# [What is required]
Format as a numbered list the items beginning at the line that contains "Where should I click to: Confirm" and ending with the line that contains "pyautogui.click(x=887, y=458)", skipping blank lines.

[start Information given]

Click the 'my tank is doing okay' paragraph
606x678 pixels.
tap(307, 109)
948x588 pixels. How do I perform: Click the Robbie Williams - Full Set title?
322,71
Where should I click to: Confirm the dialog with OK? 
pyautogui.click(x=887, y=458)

[end Information given]
[start Information given]

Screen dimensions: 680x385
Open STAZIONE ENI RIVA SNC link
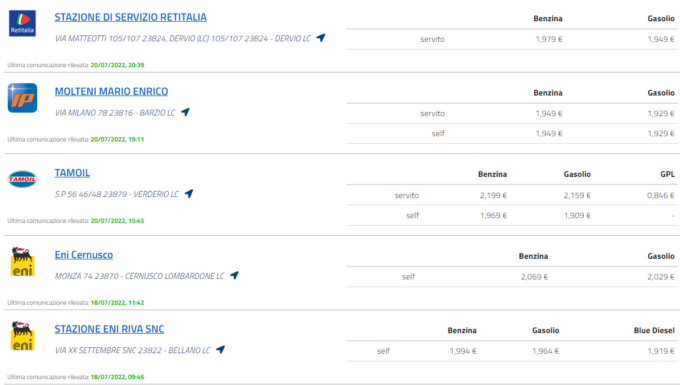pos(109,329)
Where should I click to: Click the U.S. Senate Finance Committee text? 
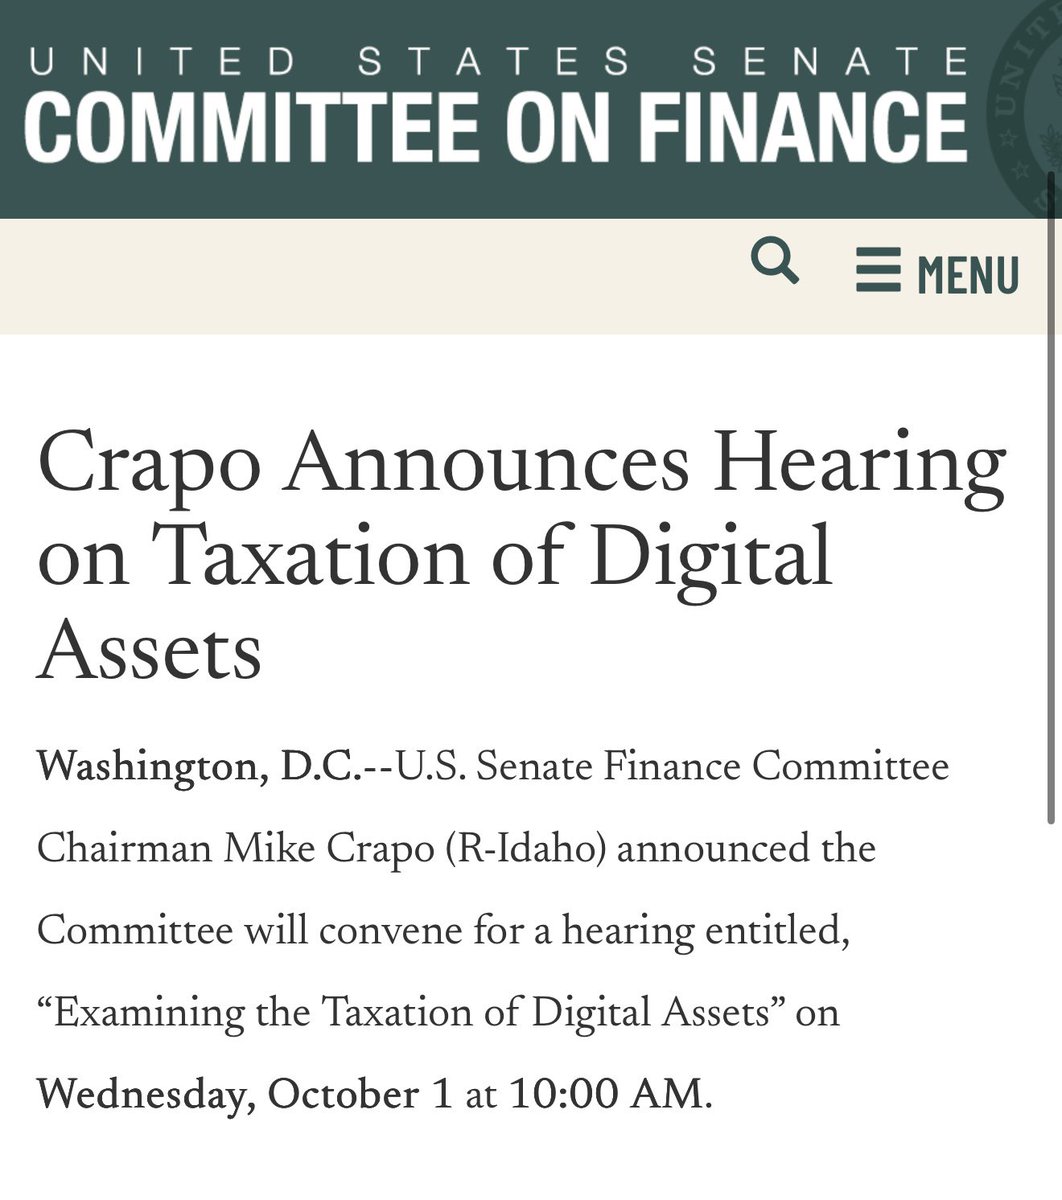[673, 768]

[end Information given]

# [In response]
1. Where should I click to: Confirm the dialog with OK? 
2. pyautogui.click(x=887, y=458)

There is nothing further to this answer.